> **参考文章**

*-*-*

切片类型 - Rust 程序设计语言简体中文版

The Slice Type

“切片”（Slices）允许你引用集合中一段连续的元素序列。切片是一种引用，因此它不具有所有权。

Slices let you reference a contiguous sequence of elements in a collection. A slice is a kind of reference, so it does not have ownership.

这里有一个小的编程问题：编写一个函数，接收一个由空格分隔的单词字符串，并返回它在该字符串中找到的第一个单词。如果函数在字符串中没有找到空格，则说明整个字符串就是一个单词，因此应该返回整个字符串。

Here’s a small programming problem: Write a function that takes a string of words separated by spaces and returns the first word it finds in that string. If the function doesn’t find a space in the string, the whole string must be one word, so the entire string should be returned.

注意：为了介绍切片，我们在本节中仅假设 ASCII 编码；关于 UTF-8 处理的更透彻讨论见第 8 章的“使用字符串存储 UTF-8 编码的文本”部分。

Note: For the purposes of introducing slices, we are assuming ASCII only in this section; a more thorough discussion of UTF-8 handling is in the “Storing UTF-8 Encoded Text with Strings” section of Chapter 8.

*-*-*

> **所给记录**

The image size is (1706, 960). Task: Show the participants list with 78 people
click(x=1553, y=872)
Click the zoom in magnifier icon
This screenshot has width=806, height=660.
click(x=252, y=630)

*-*-*

> **任务要求**
1 – 请列出关于切片类型的文章中全部用双引号括起来的内容。
2 – 请将关于切片类型的文章中的一段原样照抄：以“这里有一个小的编程问题：编写”开头，一直抄到“should be returned.”为止。
以上记录是另行提供的独立材料。

> **依次作答**
1 –
1. 切片
2. 使用字符串存储 UTF-8 编码的文本
3. Storing UTF-8 Encoded Text with Strings

2 –
这里有一个小的编程问题：编写一个函数，接收一个由空格分隔的单词字符串，并返回它在该字符串中找到的第一个单词。如果函数在字符串中没有找到空格，则说明整个字符串就是一个单词，因此应该返回整个字符串。

Here’s a small programming problem: Write a function that takes a string of words separated by spaces and returns the first word it finds in that string. If the function doesn’t find a space in the string, the whole string must be one word, so the entire string should be returned.